— ASSIGNMENT —
From the data, copy out every line in which the word "wordupbooks" appears.

EXERCISE DATA below:

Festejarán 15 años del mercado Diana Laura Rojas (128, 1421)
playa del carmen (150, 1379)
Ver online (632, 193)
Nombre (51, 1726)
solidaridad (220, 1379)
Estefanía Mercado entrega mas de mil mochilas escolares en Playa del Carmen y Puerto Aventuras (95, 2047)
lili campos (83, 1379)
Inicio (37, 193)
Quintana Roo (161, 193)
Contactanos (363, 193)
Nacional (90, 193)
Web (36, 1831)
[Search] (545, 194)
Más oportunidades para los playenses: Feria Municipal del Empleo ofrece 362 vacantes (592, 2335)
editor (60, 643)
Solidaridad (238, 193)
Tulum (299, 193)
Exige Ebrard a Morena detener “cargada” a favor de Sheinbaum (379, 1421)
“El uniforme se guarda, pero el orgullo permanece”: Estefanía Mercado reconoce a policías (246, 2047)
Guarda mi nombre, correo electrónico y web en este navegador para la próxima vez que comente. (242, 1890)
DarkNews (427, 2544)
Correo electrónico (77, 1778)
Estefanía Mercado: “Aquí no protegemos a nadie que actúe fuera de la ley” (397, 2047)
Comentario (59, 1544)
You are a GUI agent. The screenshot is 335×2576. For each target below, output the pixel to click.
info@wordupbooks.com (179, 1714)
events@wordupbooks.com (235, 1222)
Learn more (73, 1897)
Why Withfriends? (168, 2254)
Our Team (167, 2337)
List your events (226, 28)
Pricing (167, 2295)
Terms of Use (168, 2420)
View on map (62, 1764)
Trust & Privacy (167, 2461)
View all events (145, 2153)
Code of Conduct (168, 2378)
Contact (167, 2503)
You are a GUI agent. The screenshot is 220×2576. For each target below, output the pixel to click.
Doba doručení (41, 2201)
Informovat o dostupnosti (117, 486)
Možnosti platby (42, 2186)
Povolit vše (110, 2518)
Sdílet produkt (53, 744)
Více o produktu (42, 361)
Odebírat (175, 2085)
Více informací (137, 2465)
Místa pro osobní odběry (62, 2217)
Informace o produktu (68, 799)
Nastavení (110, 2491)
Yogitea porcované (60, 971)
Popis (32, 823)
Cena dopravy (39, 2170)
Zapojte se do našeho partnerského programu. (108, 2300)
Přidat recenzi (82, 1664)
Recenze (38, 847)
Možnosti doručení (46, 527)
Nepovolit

End of EXERCISE DATA.

— EXPECTED ANSWER —
info@wordupbooks.com (179, 1714)
events@wordupbooks.com (235, 1222)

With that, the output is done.